# Packaging Question - Ready-to-mail



## Agotlib (Mar 10, 2006)

I would like to package my onesies and tees in a ready-to-mail package box. Does anyone have any idea where can I locate one? I did searches on google, but nothing that meets my need.

Or am I out of my mind?

Thanks,
Aimee


----------



## Rodney (Nov 3, 2004)

You mean like a just a shipping box for your t-shirts?

You can buy some at uline.com. Also www.centralpack.com offers custom printed boxes.


----------



## jdr8271 (Jun 16, 2005)

You can also get free ones if you use priority mail. There at the post office for free 24 hours a day.


----------



## Agotlib (Mar 10, 2006)

No, more like a 4X6 or 5X7 flat box, with a window.

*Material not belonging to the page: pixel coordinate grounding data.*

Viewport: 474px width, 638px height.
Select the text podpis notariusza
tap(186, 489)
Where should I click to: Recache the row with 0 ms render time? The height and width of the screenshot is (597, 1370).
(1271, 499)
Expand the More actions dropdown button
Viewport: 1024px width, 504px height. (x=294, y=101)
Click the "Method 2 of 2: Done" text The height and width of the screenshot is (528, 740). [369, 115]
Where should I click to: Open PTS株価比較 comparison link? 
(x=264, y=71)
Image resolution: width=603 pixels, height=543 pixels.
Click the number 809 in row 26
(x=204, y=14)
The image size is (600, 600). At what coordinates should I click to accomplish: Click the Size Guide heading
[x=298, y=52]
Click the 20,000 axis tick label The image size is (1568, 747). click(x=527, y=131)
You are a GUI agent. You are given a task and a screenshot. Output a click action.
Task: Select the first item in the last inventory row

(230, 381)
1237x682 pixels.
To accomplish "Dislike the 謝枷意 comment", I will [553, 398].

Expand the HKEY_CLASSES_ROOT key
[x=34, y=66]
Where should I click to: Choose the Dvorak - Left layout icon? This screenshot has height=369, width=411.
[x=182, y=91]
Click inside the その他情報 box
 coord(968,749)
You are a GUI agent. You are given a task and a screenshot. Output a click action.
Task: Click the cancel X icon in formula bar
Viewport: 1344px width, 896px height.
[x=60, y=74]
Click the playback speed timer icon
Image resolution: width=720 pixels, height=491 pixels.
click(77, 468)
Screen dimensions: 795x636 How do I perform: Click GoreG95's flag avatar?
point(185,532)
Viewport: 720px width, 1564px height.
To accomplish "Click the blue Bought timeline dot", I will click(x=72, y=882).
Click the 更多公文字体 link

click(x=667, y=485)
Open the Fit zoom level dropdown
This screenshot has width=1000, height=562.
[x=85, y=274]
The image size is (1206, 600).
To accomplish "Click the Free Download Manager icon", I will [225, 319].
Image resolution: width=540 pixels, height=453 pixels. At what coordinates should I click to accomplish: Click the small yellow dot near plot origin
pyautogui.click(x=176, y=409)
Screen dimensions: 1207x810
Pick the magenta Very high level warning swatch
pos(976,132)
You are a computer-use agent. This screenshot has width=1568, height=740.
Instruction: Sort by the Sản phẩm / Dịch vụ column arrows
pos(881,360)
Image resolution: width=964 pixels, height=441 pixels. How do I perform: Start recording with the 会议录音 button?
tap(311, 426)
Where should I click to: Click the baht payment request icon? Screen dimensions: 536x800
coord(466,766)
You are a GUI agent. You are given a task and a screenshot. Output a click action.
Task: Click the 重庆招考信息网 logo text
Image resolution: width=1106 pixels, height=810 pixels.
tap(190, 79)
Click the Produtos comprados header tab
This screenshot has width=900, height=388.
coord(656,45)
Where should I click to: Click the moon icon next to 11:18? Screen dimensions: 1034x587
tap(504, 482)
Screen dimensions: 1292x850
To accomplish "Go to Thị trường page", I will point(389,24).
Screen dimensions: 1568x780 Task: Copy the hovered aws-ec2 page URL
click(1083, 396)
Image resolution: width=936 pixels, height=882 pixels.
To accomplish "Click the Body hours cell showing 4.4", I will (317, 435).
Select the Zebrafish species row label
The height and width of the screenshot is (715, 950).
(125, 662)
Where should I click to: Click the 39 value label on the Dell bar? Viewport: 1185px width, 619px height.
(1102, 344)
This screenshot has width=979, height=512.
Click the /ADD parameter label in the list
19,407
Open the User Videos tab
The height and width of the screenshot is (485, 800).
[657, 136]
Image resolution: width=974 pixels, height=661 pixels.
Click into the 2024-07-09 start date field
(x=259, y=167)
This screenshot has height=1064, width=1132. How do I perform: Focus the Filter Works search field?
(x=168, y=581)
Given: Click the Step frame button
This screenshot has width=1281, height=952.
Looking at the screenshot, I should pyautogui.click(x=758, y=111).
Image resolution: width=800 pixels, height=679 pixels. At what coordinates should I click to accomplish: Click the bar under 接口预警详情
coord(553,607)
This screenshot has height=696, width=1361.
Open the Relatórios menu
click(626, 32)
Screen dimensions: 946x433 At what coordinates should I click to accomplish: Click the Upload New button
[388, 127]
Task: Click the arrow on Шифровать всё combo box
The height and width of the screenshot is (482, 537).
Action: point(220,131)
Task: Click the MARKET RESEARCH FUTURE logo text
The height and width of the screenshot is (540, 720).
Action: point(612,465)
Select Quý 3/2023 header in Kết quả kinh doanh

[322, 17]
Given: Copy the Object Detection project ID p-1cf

I know maybe I'm asking too much, but my original idea - a Chinese take-out box is out because it will cost too much to ship.

Thanks,
Aimee


----------



## Agotlib (Mar 10, 2006)

Sorry Rodney, I misread that reply.
I'll take a look at centralpack.

Thanks,
Aimee


----------



## ShirtHappens (Jun 26, 2006)

like mentioned before try the post office you could even get them on ther website and they will ship them to you, i recently got 10 flat rate boxes (you have to get in packs and come in 10 and 25 i believe) shipped for free.


----------



## Rodney (Nov 3, 2004)

> like mentioned before try the post office you could even get them on ther website and they will ship them to you


I assumed she might be looking for something a bit more "unique" for the packaging.


----------



## ShirtHappens (Jun 26, 2006)

Oh ok then yes one of those site you recommended would probaly be better option, hadnt heard of centralpack . I just plan on using the USPS boxes for objects i plan on selling on ebay.


----------